P49 Ecology and taxonomy driven discovery of new bioactive natural products
Sunday, January 11, 2015
California Ballroom C and Santa Fe Room
Jens Frisvad, Department of Systems Biology, Technical University of Denmark, Kongens Lyngby
Fungal exometabolites (natural products) are common among the large fungal genera Aspergillus, Penicillium and Talaromyces. According to a recent revision, these genera contain 344, 349 and 89 species, respectively and all species produce a large number of exometabolites that can be ordered into biosynthetic families. A screening of isolates from all these species have shown that Penicillium and Aspergillus have many exometabolites in common, while Talaromyces produce quite different, often unique exometabolites. The isolates in a fungal species produce similar profiles of exometabolites, and sequencing of genomes has shown that many more exometabolites than the known could be expressed under the right conditions. Different methods have been shown to allow expression of these exometabolites, but ecological knowledge has been shown to help trigger what was formerly regarded as unexpressed exometabolites. For example whole raisins in the growth medium triggered sclerotium formation in Aspergillus niger, and 13 indoloterpenes could be detected from these sclerotia.  Analytical methods for exometabolites have improved considerably, but effective separation from the medium constituents and from other fungal exometabolites and identification via spectrometric methods are important to secure correct qualification and quantification.
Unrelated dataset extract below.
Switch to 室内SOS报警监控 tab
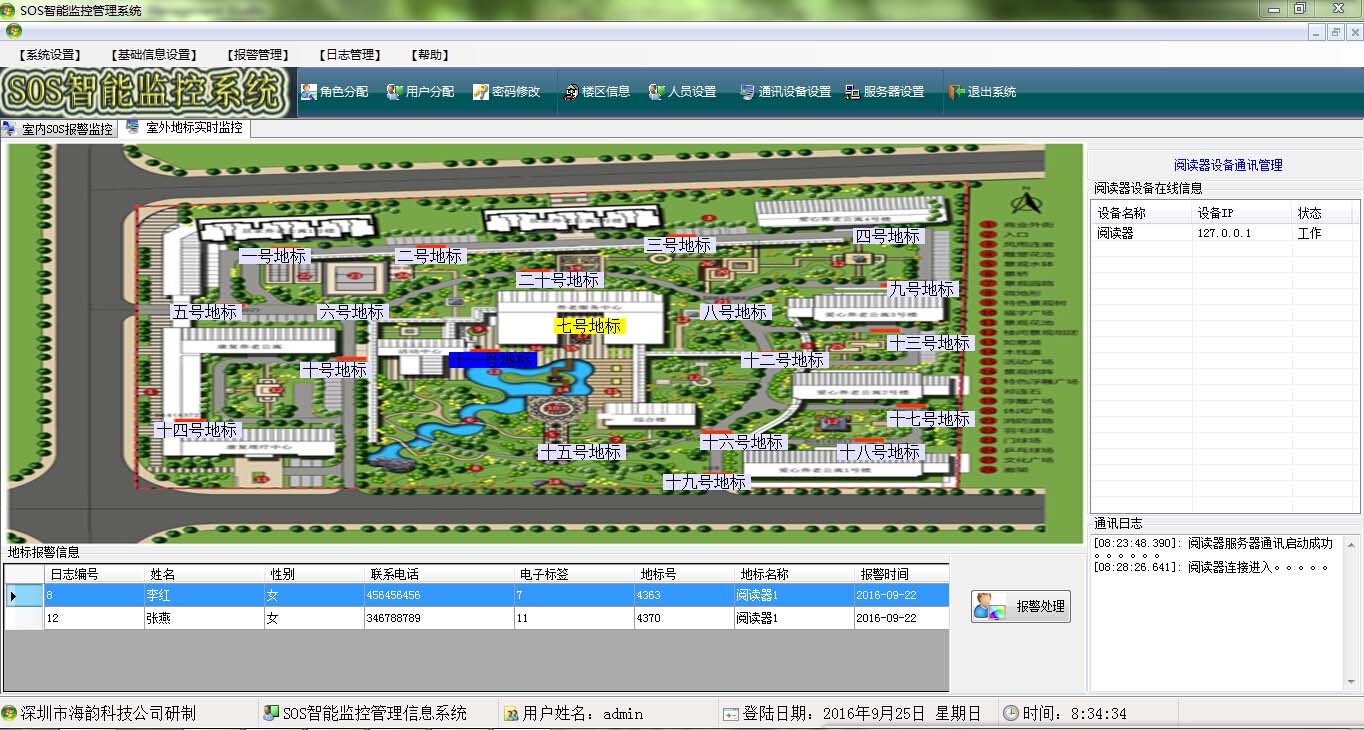Screen dimensions: 1364x730 59,129
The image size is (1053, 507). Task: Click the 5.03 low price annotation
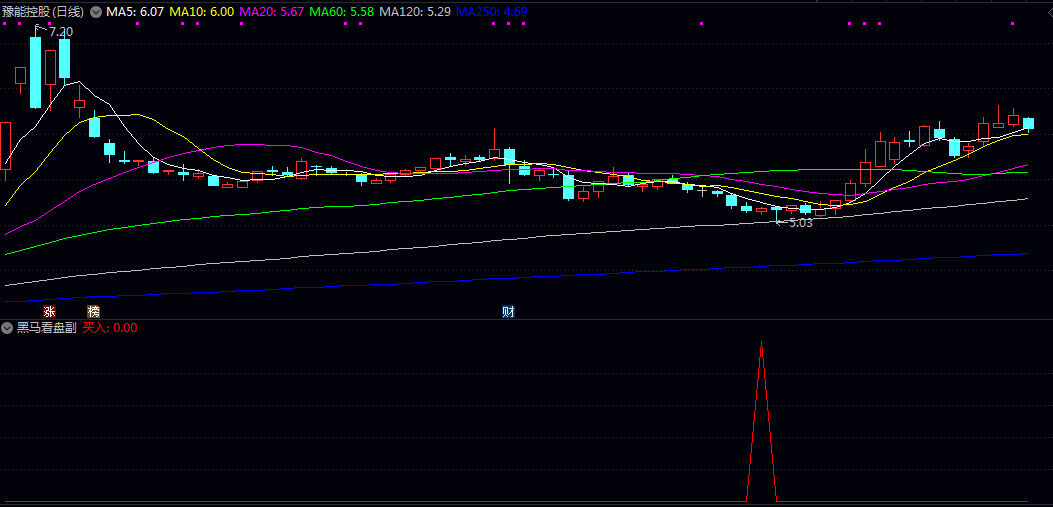800,223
The analytical chemical methods used are often UHPLC coupled with diode array detection (DAD) or high resolution mass spectrometric (HR-MS-MS) detection.  Examples will be given on how to identify important fungi and their exometabolite profiles, with an emphasis on Penicillium, Aspergillus and Talaromyces and an overview of all exometabolites in those important genera will be given with hints also on misidentified fungi and metabolites.